▸ PROMPT
Return verbatim all lines from the first one in the records to the line with "has width=680, height=494.", both ends kept.

==== DATASET ENTRIES ====

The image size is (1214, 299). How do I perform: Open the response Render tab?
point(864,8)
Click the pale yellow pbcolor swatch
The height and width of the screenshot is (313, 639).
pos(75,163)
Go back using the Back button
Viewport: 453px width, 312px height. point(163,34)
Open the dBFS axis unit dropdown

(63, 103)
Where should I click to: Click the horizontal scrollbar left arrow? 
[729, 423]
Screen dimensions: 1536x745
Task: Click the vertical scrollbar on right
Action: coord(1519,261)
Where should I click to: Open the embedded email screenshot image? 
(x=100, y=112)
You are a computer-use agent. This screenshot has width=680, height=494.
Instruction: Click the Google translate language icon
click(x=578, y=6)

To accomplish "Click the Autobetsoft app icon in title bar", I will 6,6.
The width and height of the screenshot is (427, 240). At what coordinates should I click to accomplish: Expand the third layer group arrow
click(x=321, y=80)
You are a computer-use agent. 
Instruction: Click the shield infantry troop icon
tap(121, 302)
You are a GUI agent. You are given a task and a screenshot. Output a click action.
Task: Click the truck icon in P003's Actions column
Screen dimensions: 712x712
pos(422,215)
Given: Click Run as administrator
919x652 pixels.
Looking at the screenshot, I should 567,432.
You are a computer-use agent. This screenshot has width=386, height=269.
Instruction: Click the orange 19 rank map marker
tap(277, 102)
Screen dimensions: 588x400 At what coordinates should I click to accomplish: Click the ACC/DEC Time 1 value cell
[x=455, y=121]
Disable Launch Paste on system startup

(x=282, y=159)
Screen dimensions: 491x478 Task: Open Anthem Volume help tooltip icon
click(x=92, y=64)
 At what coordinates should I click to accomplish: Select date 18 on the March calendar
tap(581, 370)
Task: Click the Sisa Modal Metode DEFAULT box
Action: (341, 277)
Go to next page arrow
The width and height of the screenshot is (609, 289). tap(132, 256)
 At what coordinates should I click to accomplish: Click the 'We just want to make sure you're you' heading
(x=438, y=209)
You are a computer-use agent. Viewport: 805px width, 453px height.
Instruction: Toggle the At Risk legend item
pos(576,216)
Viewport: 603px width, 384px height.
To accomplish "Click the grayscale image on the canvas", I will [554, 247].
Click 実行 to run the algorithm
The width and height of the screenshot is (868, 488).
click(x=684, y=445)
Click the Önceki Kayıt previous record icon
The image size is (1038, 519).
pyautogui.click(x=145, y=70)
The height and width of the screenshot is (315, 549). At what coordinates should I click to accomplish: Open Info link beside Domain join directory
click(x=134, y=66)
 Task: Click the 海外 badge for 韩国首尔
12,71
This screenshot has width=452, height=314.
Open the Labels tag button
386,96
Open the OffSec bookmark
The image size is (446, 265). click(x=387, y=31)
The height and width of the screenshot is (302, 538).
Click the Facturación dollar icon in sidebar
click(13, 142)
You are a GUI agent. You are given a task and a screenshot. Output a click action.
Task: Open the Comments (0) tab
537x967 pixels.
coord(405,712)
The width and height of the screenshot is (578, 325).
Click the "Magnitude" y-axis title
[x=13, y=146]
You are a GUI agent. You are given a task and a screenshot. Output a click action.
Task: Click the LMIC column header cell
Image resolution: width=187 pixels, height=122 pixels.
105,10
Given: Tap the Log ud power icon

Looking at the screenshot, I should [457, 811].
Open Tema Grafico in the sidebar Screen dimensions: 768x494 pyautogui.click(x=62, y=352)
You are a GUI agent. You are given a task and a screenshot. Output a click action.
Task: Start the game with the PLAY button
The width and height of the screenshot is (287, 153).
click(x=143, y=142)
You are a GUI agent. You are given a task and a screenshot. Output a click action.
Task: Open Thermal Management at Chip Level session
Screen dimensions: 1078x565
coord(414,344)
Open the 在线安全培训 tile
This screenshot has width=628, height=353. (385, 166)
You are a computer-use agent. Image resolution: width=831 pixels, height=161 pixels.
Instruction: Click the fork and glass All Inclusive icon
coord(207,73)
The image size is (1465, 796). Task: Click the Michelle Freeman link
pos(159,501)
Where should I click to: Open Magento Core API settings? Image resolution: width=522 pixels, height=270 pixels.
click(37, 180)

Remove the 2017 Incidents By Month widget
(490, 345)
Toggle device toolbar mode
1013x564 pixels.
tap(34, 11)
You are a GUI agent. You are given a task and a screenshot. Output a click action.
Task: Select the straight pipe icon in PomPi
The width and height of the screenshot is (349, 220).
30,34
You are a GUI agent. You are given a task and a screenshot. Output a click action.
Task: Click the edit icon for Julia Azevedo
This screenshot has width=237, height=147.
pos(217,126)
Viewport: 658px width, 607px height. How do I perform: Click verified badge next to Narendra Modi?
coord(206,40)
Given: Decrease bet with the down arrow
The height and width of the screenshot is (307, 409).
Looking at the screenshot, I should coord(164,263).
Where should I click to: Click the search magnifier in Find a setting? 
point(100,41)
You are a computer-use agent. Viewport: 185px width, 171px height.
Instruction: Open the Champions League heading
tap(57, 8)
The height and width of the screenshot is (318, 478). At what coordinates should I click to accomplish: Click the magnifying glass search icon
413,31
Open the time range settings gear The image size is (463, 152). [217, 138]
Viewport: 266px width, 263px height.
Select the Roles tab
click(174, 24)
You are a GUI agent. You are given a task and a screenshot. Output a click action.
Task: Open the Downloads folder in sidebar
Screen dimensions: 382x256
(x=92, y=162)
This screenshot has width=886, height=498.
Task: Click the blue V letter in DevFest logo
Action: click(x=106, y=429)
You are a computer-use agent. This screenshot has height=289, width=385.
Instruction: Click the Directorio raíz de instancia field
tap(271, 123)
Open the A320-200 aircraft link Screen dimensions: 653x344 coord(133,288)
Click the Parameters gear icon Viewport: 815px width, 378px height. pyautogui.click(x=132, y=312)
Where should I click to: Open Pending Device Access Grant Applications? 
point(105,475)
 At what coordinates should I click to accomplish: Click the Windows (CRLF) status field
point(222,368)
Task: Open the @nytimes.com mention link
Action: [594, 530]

====

▸ OUTPUT OF THE TASK
The image size is (1214, 299). How do I perform: Open the response Render tab?
point(864,8)
Click the pale yellow pbcolor swatch
The height and width of the screenshot is (313, 639).
pos(75,163)
Go back using the Back button
Viewport: 453px width, 312px height. point(163,34)
Open the dBFS axis unit dropdown

(63, 103)
Where should I click to: Click the horizontal scrollbar left arrow? 
[729, 423]
Screen dimensions: 1536x745
Task: Click the vertical scrollbar on right
Action: coord(1519,261)
Where should I click to: Open the embedded email screenshot image? 
(x=100, y=112)
You are a computer-use agent. This screenshot has width=680, height=494.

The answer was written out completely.